Backlog of community projects

Reports from Kalikasan PNE’s local networks under Save Rapu-Rapu Alliance (SARA) also belied claims by Lafayette that is was building adequate community infrastructures, Bautista said.

“The school building claimed as built by Lafayette is not true. Only one toilet was built,” Bautista said, “The local Save Rapu-Rapu Alliance (SARA) reports that even the residents of Rapu-Rapu themselves attest that some of the social development and livelihood projects are not true. An example is goat raising. A streamer for the project, not actual goats, is displayed there, according to Virgilio Perdigon Jr. of SARA ,” Bautista said.

In Barangay Pagcolbon, one of the main mining-affected areas, residents say that Lafayette has only brought drought and armed men and not community projects and prosperity to their village, Bautista said.

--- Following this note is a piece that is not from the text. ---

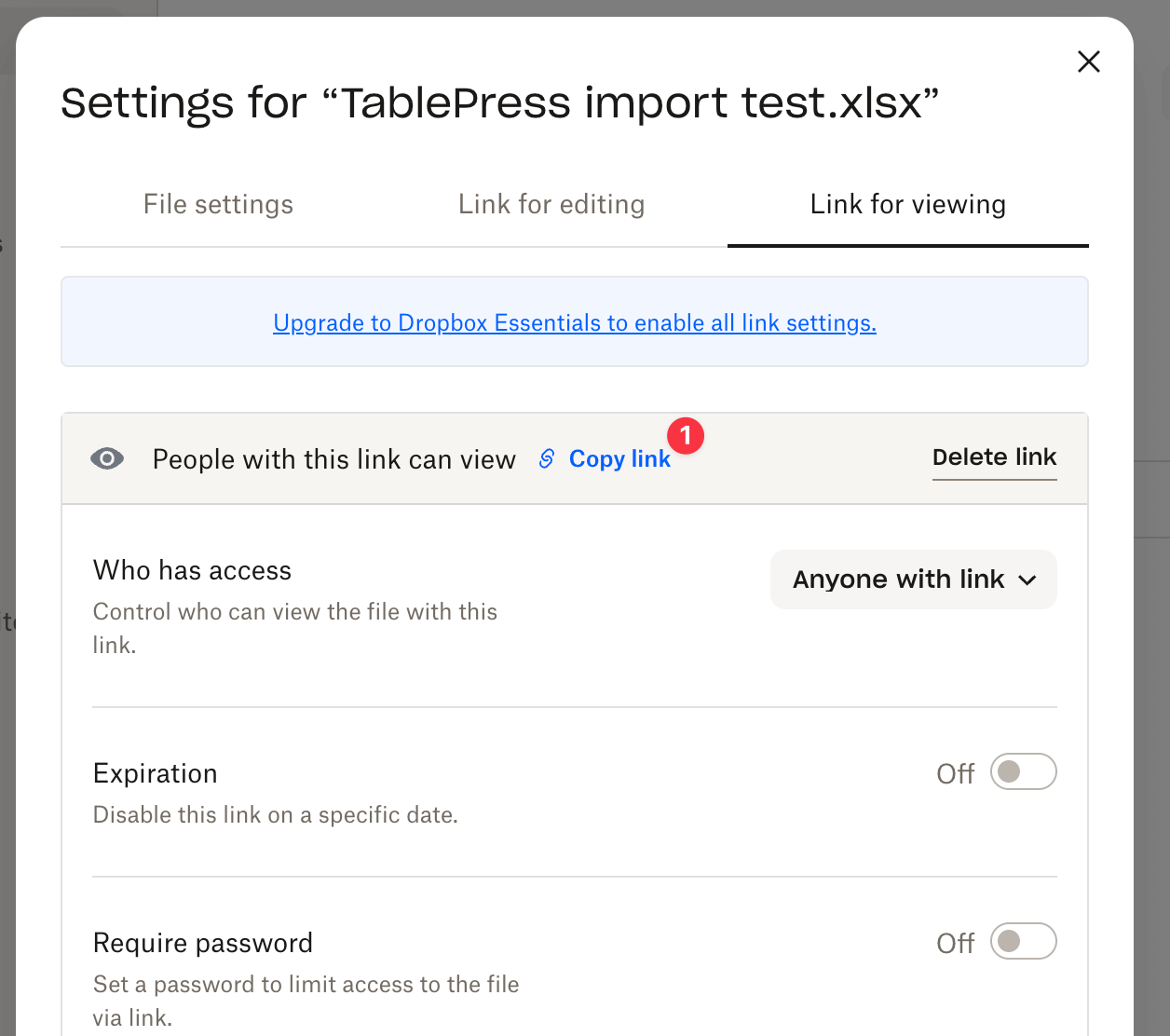This screenshot has height=1036, width=1170.
Task: Copy the viewing link
Action: click(619, 458)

In a letter addressed to Lafayette Phils. Inc. General Manager for Operations Engr. Roger Corpuz and dated 12 September 2007, Rapu-Rapu Sangguniang Bayan Secretary Allan L. Asuncion noted that Manuel A. Belardo, Barangay Chair of Pagcolbon, expressed his “total dissatisfaction [of] the present scenario happening in [Pagcolbon] because of the inhumane system of [Lafayette]”.

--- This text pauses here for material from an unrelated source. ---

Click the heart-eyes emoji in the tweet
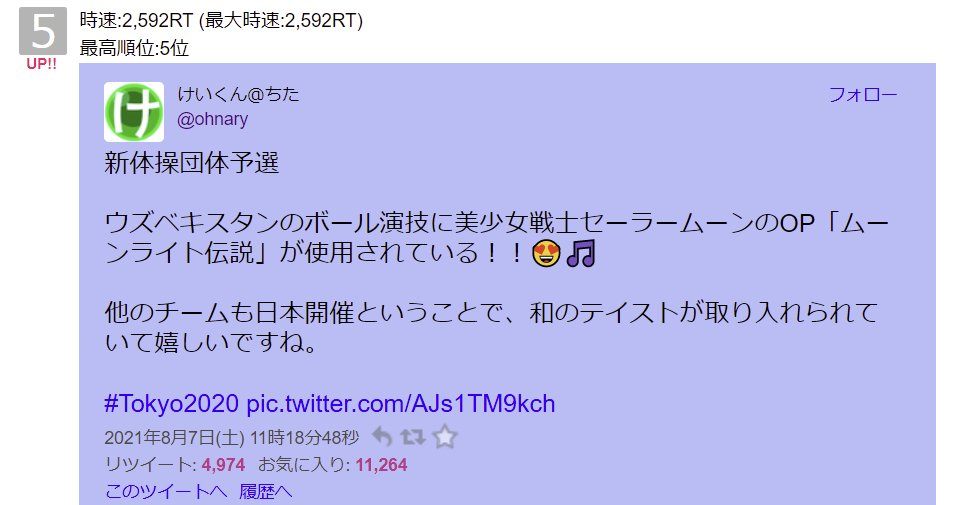pos(546,253)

Asuncion noted there was already “drought and scarcity or total absence of potable water supply to the residents of Barangay Pagcolbon” and “no proper coordination to the barangay council with regards to the projects of the company being implemented in Pagcolbon”.

In the letter, Asuncion noted that in the 10th Regular Session of the Rapu-Rapu Sangguniang Bayan last September 12, 2007, Belardo also expressed apprehensions on the “militarization or presence of civilians with high powered fire arms and uniformed personnel equipped with high-powered firearms without a name tag or any insignia.”

“Whether they are military or civilian personnel, the presence of heavily-armed men without any form of identification in the mining-affected communities is an alarming and illegal trend. This should be investigated as their presence violates the ongoing gun ban in respect to the pending barangay elections,” Bautista said.